Mato Grosso viu seus cofres públicos reforçados com a reintegração de R$ 18,5 milhões, valor recuperado pela Secretaria de Fazenda (Sefaz-MT). O montante representa contrapartidas obrigatórias que deixaram de ser recolhidas corretamente ao Fundo de Gestão Fazendária (Fungefaz) por empresas que usufruíam de benefícios fiscais. Esta ação sublinha o compromisso da Sefaz-MT com a conformidade tributária e a correta aplicação da legislação, assegurando que os recursos devidos retornem para o erário estadual.
Ação Coordenada Revela Irregularidades em Benefícios Fiscais
A recuperação desses valores é resultado de uma minuciosa ação fiscalizatória, conduzida de novembro de 2025 a maio de 2026, por uma força-tarefa da Sefaz-MT. As Superintendências de Fiscalização (Sufis) e de Controle e Monitoramento (Sucom) uniram esforços, com a participação das equipes da Coordenadoria de Fiscalização de Combustíveis, Comércio e Serviços (CFCS) e da Coordenadoria de Controle de Comércio Exterior, Benefícios e Regimes Especiais (CCBR). O objetivo central da operação foi auditar o cumprimento das obrigações por parte de empresas beneficiárias de redução de ICMS na aquisição de máquinas e equipamentos rodoviários.
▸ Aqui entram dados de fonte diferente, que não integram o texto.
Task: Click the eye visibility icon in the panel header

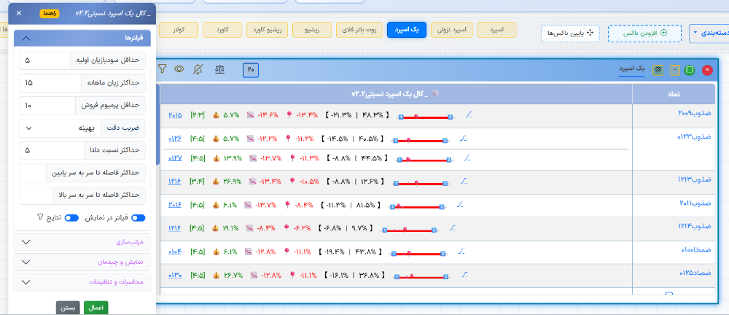Action: tap(179, 69)
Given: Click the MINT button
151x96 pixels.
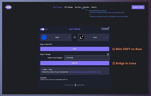Looking at the screenshot, I should [x=75, y=49].
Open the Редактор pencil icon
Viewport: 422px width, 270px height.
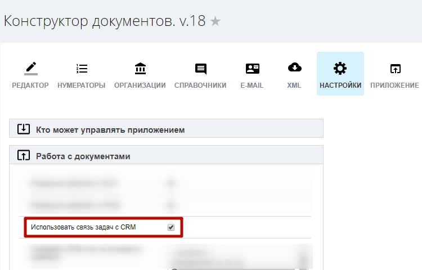[30, 69]
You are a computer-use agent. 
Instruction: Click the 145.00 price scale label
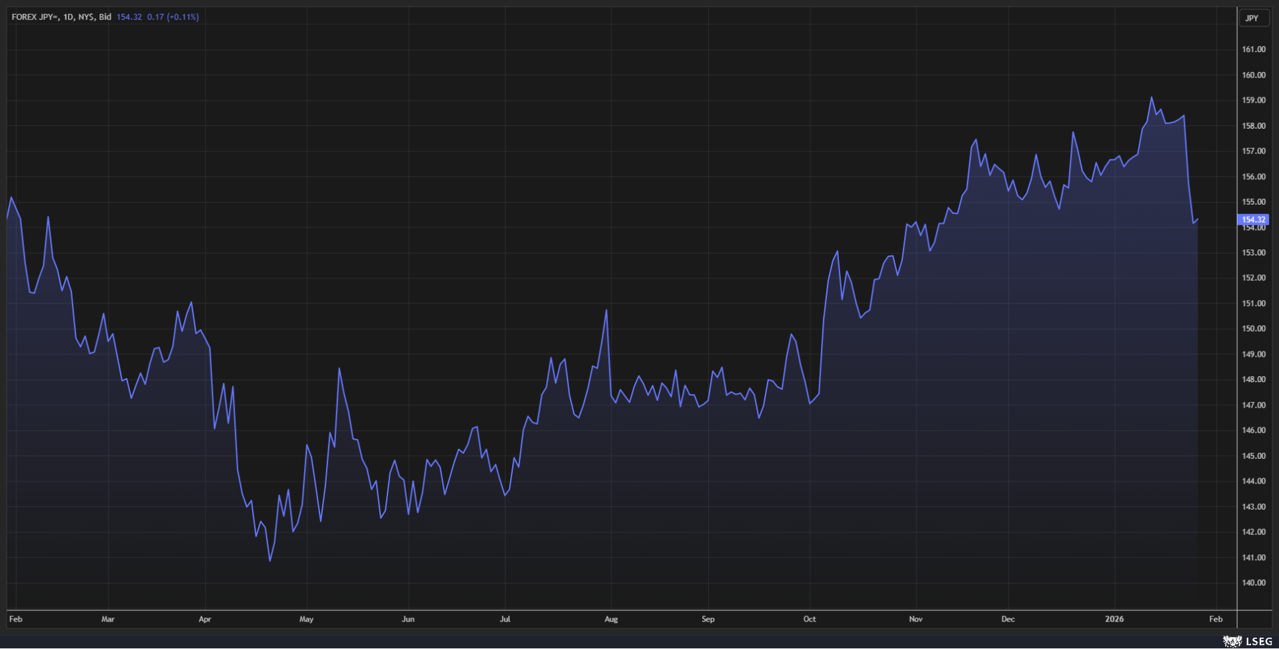1253,456
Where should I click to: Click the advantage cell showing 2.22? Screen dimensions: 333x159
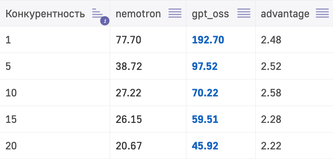pos(271,146)
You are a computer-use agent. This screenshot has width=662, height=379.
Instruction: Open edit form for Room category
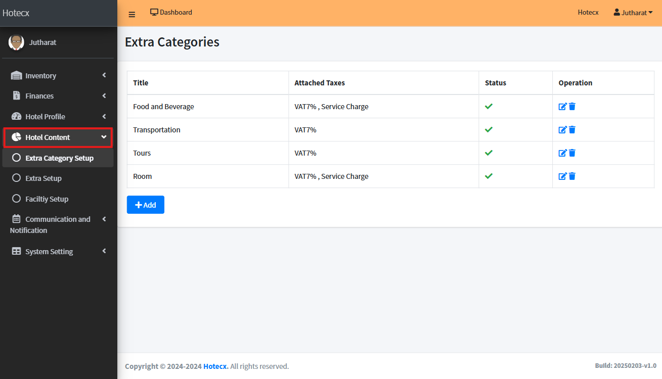pyautogui.click(x=562, y=176)
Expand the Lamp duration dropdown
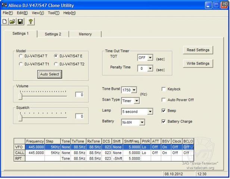This screenshot has width=230, height=179. click(x=150, y=112)
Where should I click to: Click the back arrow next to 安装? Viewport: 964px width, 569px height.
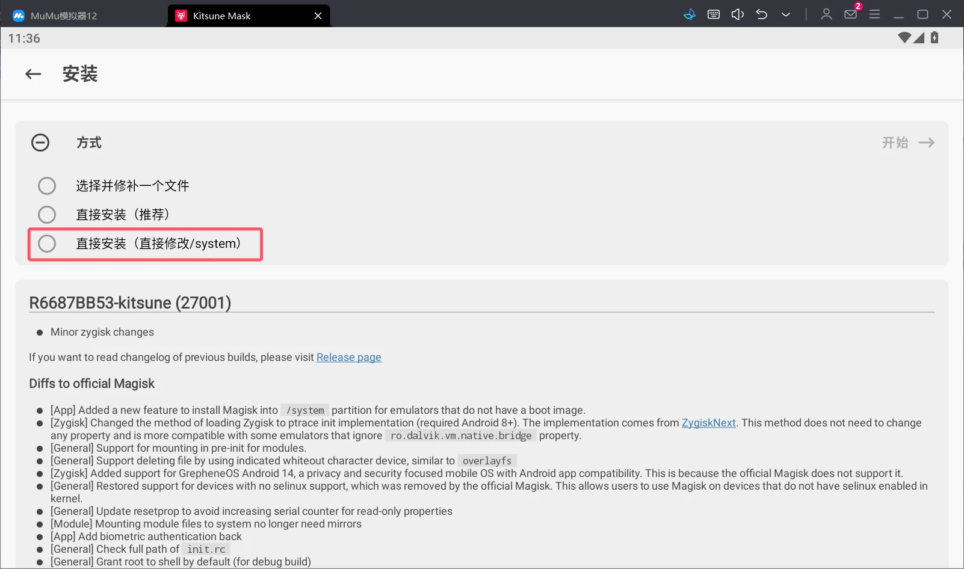33,74
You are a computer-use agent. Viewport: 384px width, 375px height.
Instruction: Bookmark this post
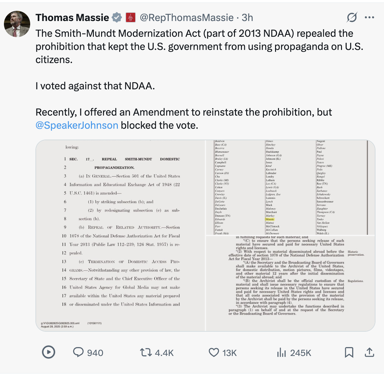pos(349,352)
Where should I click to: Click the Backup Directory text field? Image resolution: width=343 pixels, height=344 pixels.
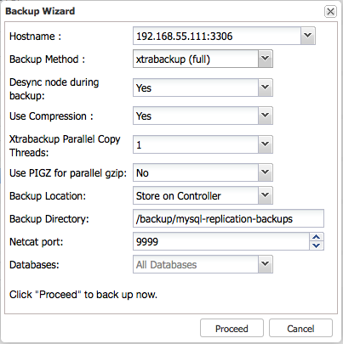228,218
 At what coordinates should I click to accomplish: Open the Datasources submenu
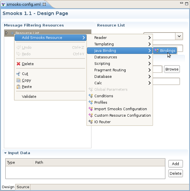click(120, 57)
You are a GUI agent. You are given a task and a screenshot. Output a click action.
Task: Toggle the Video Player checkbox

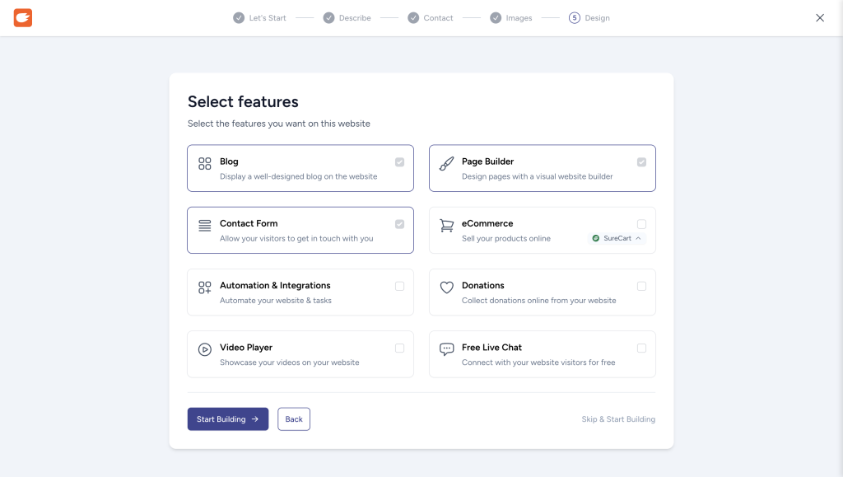tap(399, 348)
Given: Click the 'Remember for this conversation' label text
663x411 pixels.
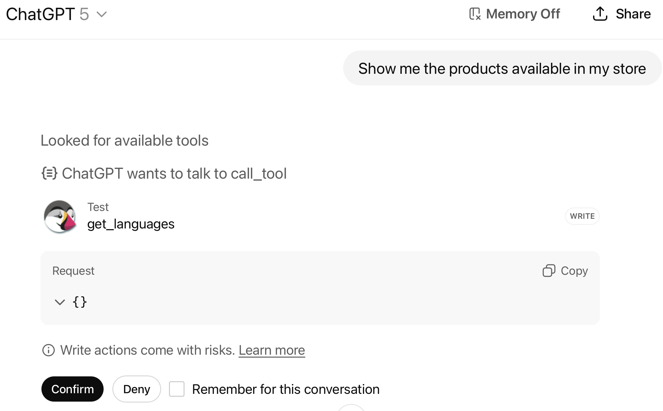Looking at the screenshot, I should [286, 389].
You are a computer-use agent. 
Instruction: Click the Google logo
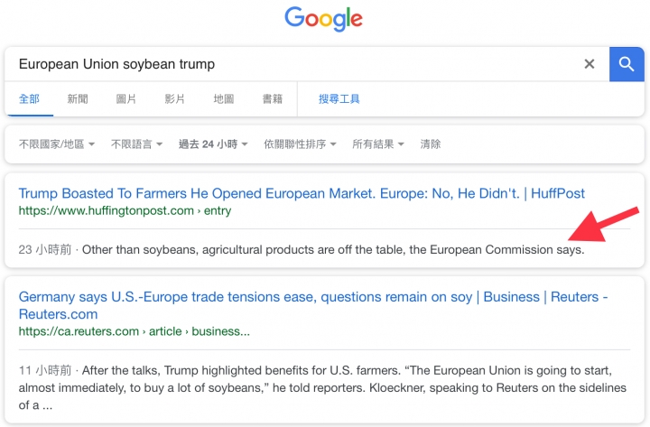point(323,19)
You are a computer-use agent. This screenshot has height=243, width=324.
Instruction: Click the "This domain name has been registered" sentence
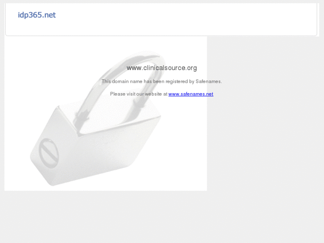(x=162, y=82)
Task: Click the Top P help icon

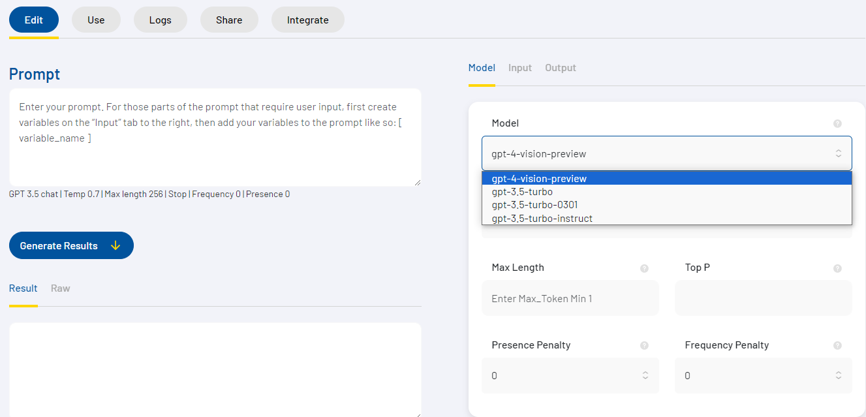Action: pos(837,268)
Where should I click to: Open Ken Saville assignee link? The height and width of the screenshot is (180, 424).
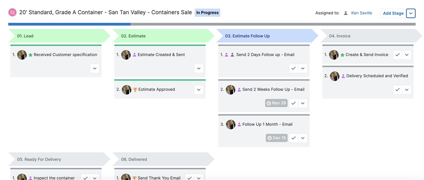point(362,13)
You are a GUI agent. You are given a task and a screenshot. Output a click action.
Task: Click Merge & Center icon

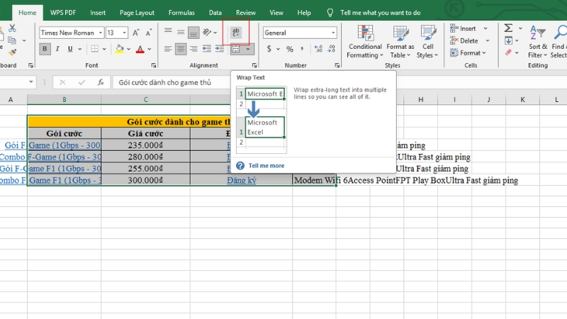coord(237,49)
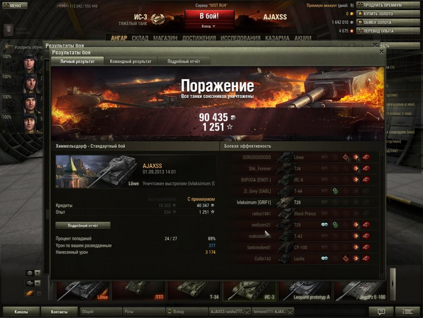The image size is (423, 318).
Task: Click the red В бой! battle button
Action: [x=209, y=16]
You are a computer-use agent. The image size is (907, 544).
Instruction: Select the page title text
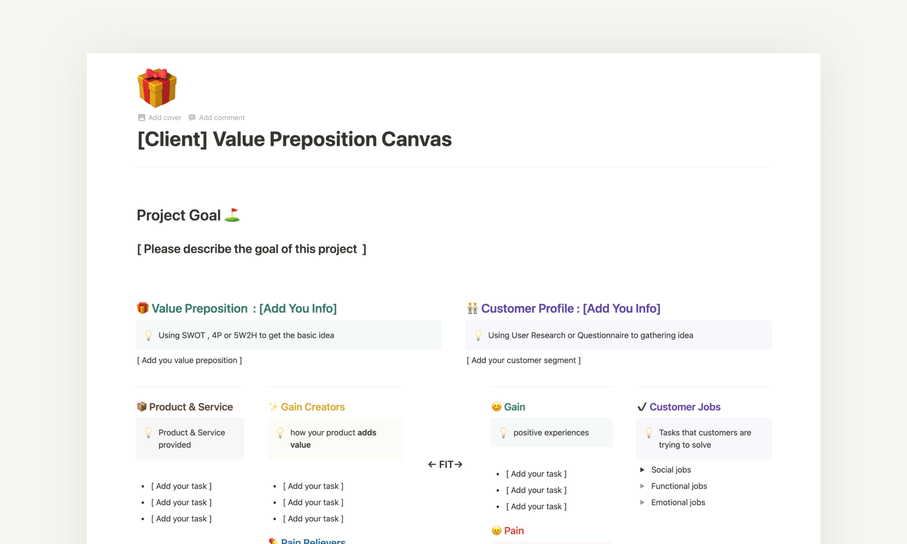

Durante este período, foram identificadas falhas sistêmicas no repasse ao Fungefaz ou recolhimentos aquém do que a lei determina.
Fungefaz: A Contrapartida Essencial para Incentivos Fiscais
O Fundo de Gestão Fazendária (Fungefaz) é o destino dessas contrapartidas, constituindo uma condição indispensável para empresas que se beneficiam da redução do Imposto sobre Circulação de Mercadorias e Serviços (ICMS). Conforme o Regulamento do ICMS, a legislação estabelece que as empresas beneficiárias devem destinar ao Fundo o equivalente a 15% do valor total da renúncia fiscal obtida. A investigação da Sefaz-MT revelou que diversas empresas não cumpriram essa exigência crucial, seja por omissão total dos pagamentos ou por recolhimentos em montantes insuficientes, desvirtuando o propósito original dos incentivos e impactando a arrecadação estadual.
Sucesso na Regularização Voluntária e Impacto da Iniciativa
Para facilitar a correção das pendências, a Sefaz-MT adotou uma estratégia de regularização voluntária, enviando 83 notificações aos contribuintes. Essas notificações abrangiam irregularidades identificadas no período de 2021 a 2025, concedendo às empresas a oportunidade de se ajustarem à legislação sem a imediata imposição de penalidades mais severas. A abordagem resultou na quitação dos R$ 18,5 milhões, efetuada à vista ou mediante parcelamento. Lucas Elmo, secretário adjunto da Receita Pública, destacou a importância dessa iniciativa: “Nosso foco foi estimular a regularização espontânea e fortalecer a conformidade tributária. Ao identificar as divergências, oportunizamos que as empresas apresentassem esclarecimentos ou efetuassem os recolhimentos devidos, garantindo segurança jurídica aos contribuintes e o cumprimento das obrigações previstas na legislação”.
Erros Operacionais e a Importância da Auditoria Contínua
As equipes de fiscalização identificaram que parte das inconsistências no recolhimento ao Fungefaz teve origem em erros de natureza operacional. Situações como devoluções de mercadorias, a utilização de códigos de arrecadação incorretos e transferências entre filiais foram apontadas como causas que levaram a pagamentos inadequados. Esses esclarecimentos foram cruciais durante o processo de regularização, ajudando a compreender a complexidade das operações fiscais. Contudo, a Sefaz-MT reforça a necessidade premente de as empresas que usufruem de benefícios fiscais manterem um acompanhamento rigoroso e contínuo de suas obrigações acessórias e financeiras, como forma de prevenção.
A bem-sucedida recuperação de R$ 18,5 milhões pela Sefaz-MT reitera a vigilância do estado na garantia da correta aplicação da legislação tributária e na proteção dos recursos públicos. A iniciativa demonstra que, embora a Sefaz-MT valorize a regularização voluntária e a segurança jurídica, a fiscalização é contínua e essencial para a manutenção da justiça fiscal. Contribuintes que optarem por não corrigir suas pendências de forma espontânea estarão sujeitos a auditorias fiscais mais aprofundadas, resultando em cobranças de ofício e na aplicação das multas e penalidades previstas em lei. A mensagem é clara: a conformidade tributária não é apenas uma obrigação legal, mas um pilar fundamental para a sustentabilidade fiscal do estado de Mato Grosso e para o equilíbrio econômico de seus contribuintes.